Jul 06, 2023

Use LangChain & Ibis to Chat with Data Stored Anywhere

Marlene Mhangami

Inside a building complex full of windows and beams
note icon
TL;DR LangChain is an AI framework that allows users to leverage large language models (LLMs) on their own data. Ibis accelerates the adoption of LangChain by allowing developers to connect and query their data using AI in a few short lines of code as demonstrated in this blog.

If you’re a developer interested in AI, you’ve probably heard of LangChain. It’s one of the fastest-growing frameworks in the world and currently has almost 50k stars on GitHub. But what exactly is LangChain, and why should you be using it?

If you’ve ever tried ChatGPT, LLAMA, or LaMDA you’ll know that these Large Language Models (LLMs) offer an impressive amount of general knowledge and can answer a wide range of questions. But what if you want to ask questions about your own data, whether that’s a book, PDF, or proprietary database? This is where LangChain comes into play by allowing LLMs to interact with your pre-existing data.

While this is a valuable proposition, to get the most out of this tool you need to be able to easily connect LangChain to your data, no matter where that data is stored. This can be quite difficult, particularly if you have data stored across multiple systems. To solve this problem we’ll use Ibis which gives you the flexibility to quickly connect LLMs to multiple data sources, across multiple systems, in a few lines of code.

What is LangChain?

note icon
According to their website: LangChain is a framework for developing applications powered by language models. It enables applications that are:
  • Data-aware: connect a language model to other sources of data
  • Agentic: allow a language model to interact with its environment

LangChain allows you to connect your own sources of data to LLMs, like OpenAI’s GPT-4, or Meta’s open source Llama model. With it, you can reference an entire database filled with your own data and get answers about it from the LLM of your choice. LangChain is currently available as either a Python or TypeScript package.

Why Use LangChain?

Activity. Please write the next part of the LangChain and Ibis blog post, starting right after its last line. The collected data that comes next is separate material and not part of the LangChain and Ibis blog post.

[Collected data]
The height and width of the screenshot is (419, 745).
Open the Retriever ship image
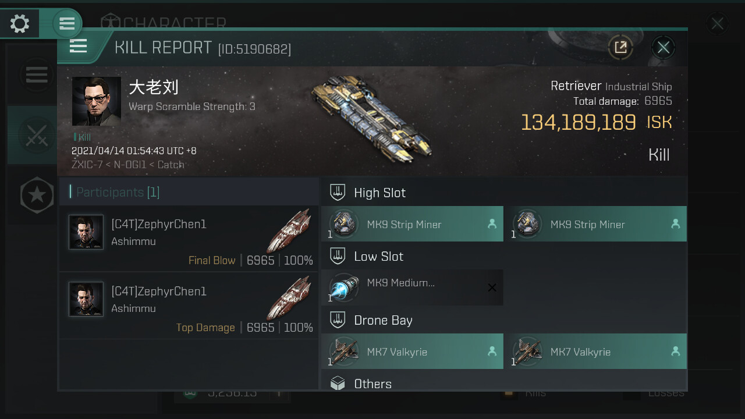coord(373,116)
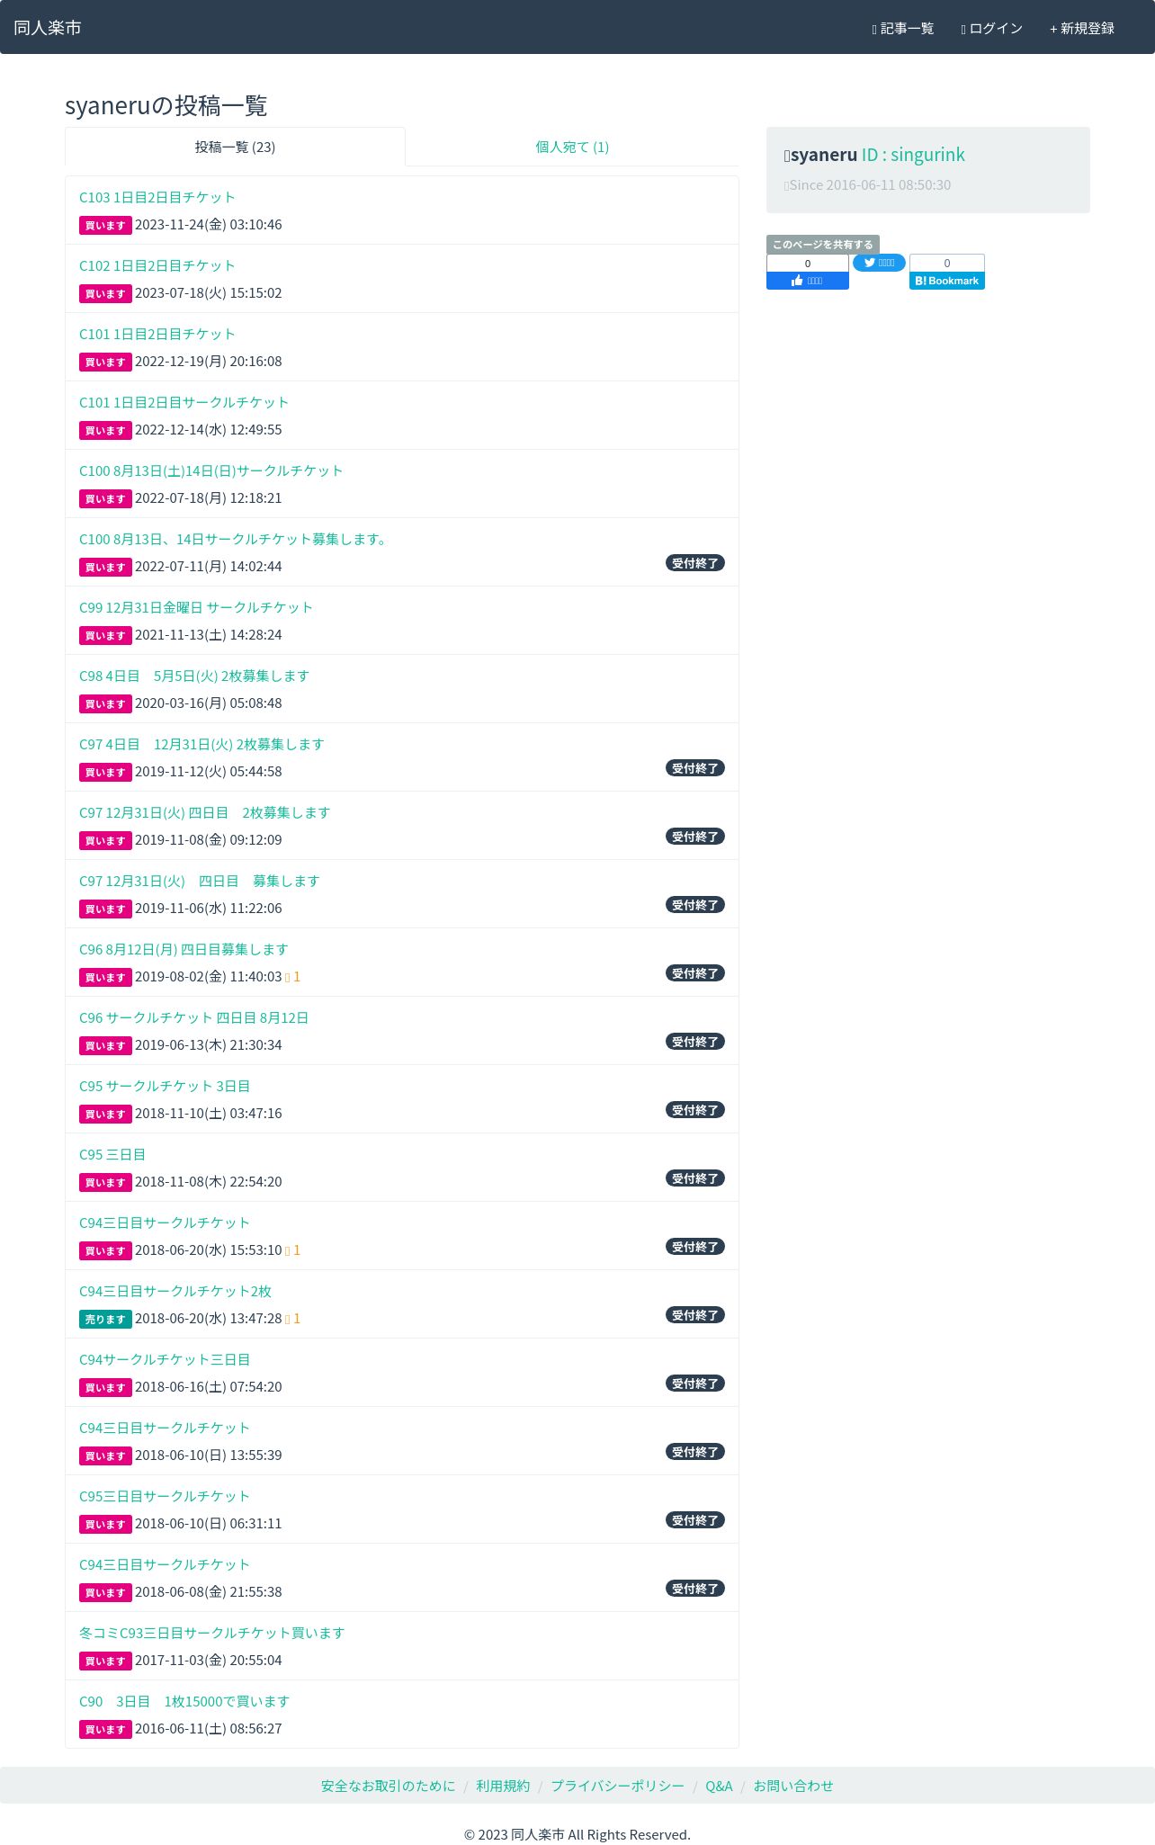1155x1845 pixels.
Task: Open the 冬コミC93三日目サークルチケット買います post
Action: pyautogui.click(x=212, y=1633)
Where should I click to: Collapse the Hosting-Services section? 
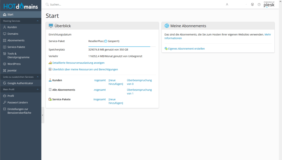coord(38,21)
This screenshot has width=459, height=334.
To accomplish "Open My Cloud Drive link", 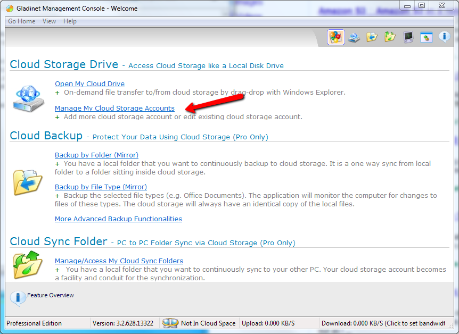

Answer to this task.
At a conference I recently attended, I heard Paul Nordstrom, who was one of the first lead engineers at Amazon, say ‘…the most powerful thing in the world are abstractions.’ I agree with this sentiment. Tools that help users interact with and build on cutting-edge systems with minimal onboarding time end up on top and this has been the case with LangChain.

There are three main value propositions of LangChain: Components, Chains, and Agents. Let’s look at each of these.

Three Value Propositions of LangChain

Diagram inspired by Rabbitmetrics YouTube Video:
LangChain Explained in 13 Minutes | Quick Start Tutorial for Beginners

Components: These are abstractions or modules for working with language models and include LLM Wrappers, Prompt Templates and Indexes for relevant information retrieval. The components are modular making it easy to build a system that fits your task. These components can be linked into “chains” for tailored workflows.

Chains: Chains are a group of components that have been assembled to complete a specific task. They return a sequence of modular components (or other chains) combined in a particular way to accomplish a common use case. The most commonly used type of chain is an LLMChain, which combines a PromptTemplate, a Model, and Guardrails to take user input, format it accordingly, pass it to the model and get a response, and then validate and fix (if necessary) the model output.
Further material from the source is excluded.